Effectively your idea is similar to keep all executables on your
computer in base64 text format and turn off your browser's base64
encoder so you could upload your file onto server manually. It is also
doable but in the Name why? ;-)


You really don't understand me, and i doubt you will. I provied some
meaningful text init from w3c (which says that server of a document is
trying to 'detect' the encoding of the document(or it is set manually
by admin or [see my prevous post]) - so if somehow it can detect that
my document (eg. html page) is in UTF-8 then no transformation is
needed if he sends data using Content-Type: text/html charset=UTF-8.
I far as i know standard http server is trying to detect the encoding
of my document and then all it needs to do is set charset in
Content-Type header to detected encoding - NO TRANSFORMATION (or double
transformation).

Aside from servers like Http Apache - there is a (historically)
conformance that if the server cannot somehow detect encoding of the
served file it will use ISO-8859-1.
Again if you are writing php page or jsp page or other pages (probably
in other language) you CAN EXPLICITE SET CONTENT TYPE HEADER. In jsp
can do that via <@ page directive on top of the page.

Unicode if standard - its main role is to give integer value to
specified national language, while UTF specifies how to transform that
character value (which may be even 4 bytes long) to byte stream - eg
used to produce a raw file.

BR
Luke.

Nov 23 '05 #21

P: n/a
VK
Luke,

You asked for the most secure format to destribute JavaScript files
containing non-Base ASCII characters.

You've got the answer: \uFFFF Unicode escape sequences. If you think
that UTF-8 pre-coded text is more secure in this concern you are
welcome to try it across the servers - it's a free world, man! :-)

If you look my posts around here you'll see that I'm the last man in
the block to prove anything by quoting some documents. As I said
several times: if you have a question - put an experiment. Make a
JavaScript with Polish text in it, convert it into UTF-8, create a
document-holder with UTF-8 Content-Type declaration and destribute it
on free hosting providers across the globe. Get the text into your
browser, check the result. Do the same with \u escaped variants, check
the result. You see - it is rather easy and it doesn't involve any
quotations, cross-references, document versioning comparison and other
academical toys. And most importantly - it gives some *practical*
answers.

If you don't want to experiment, than this particular topic is explored
to the its limits I guess.

Nov 23 '05 #22

P: n/a

VK napisal(a):
Luke,

You asked for the most secure format to destribute JavaScript files
containing non-Base ASCII characters.

No i asked about escaping mechanism - especially how (or does ) it
works with XmlHttpRequest object if using GET. My confusion was in
particular case:
If i have a page which is stated in a browser/User Agent as having
encoding eg. Windows-1250 then when i take value from this page in
JavaScript by eg.

Work required.
Answer these from the encoding thread:
1. What encoding does a server use when it cannot detect the encoding of the served file?
2. What format does VK name as the answer for distributing JavaScript files containing non-Base ASCII characters?
3. In VK's proposed experiment, what language is the text put into the JavaScript?

Source data.
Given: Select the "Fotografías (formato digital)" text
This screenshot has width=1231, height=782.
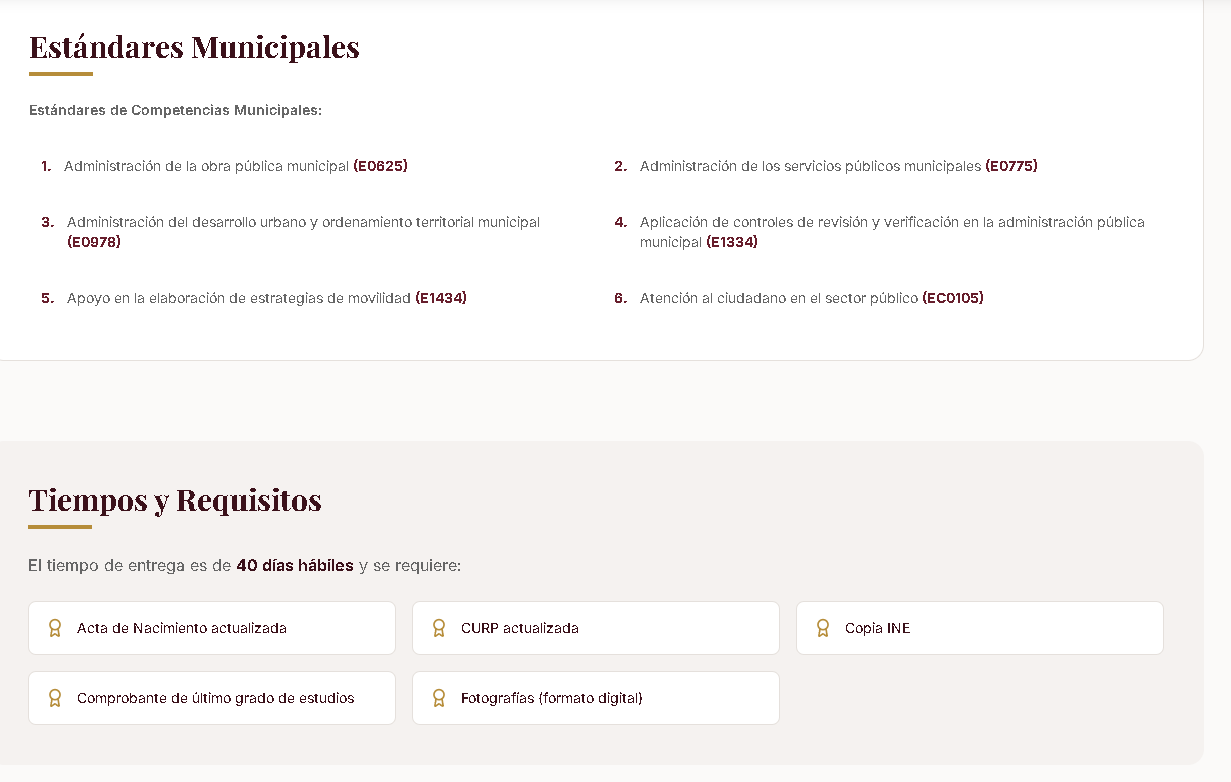Looking at the screenshot, I should [x=552, y=698].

Written answer.
1. ISO-8859-1
2. \uFFFF Unicode escape sequences
3. Polish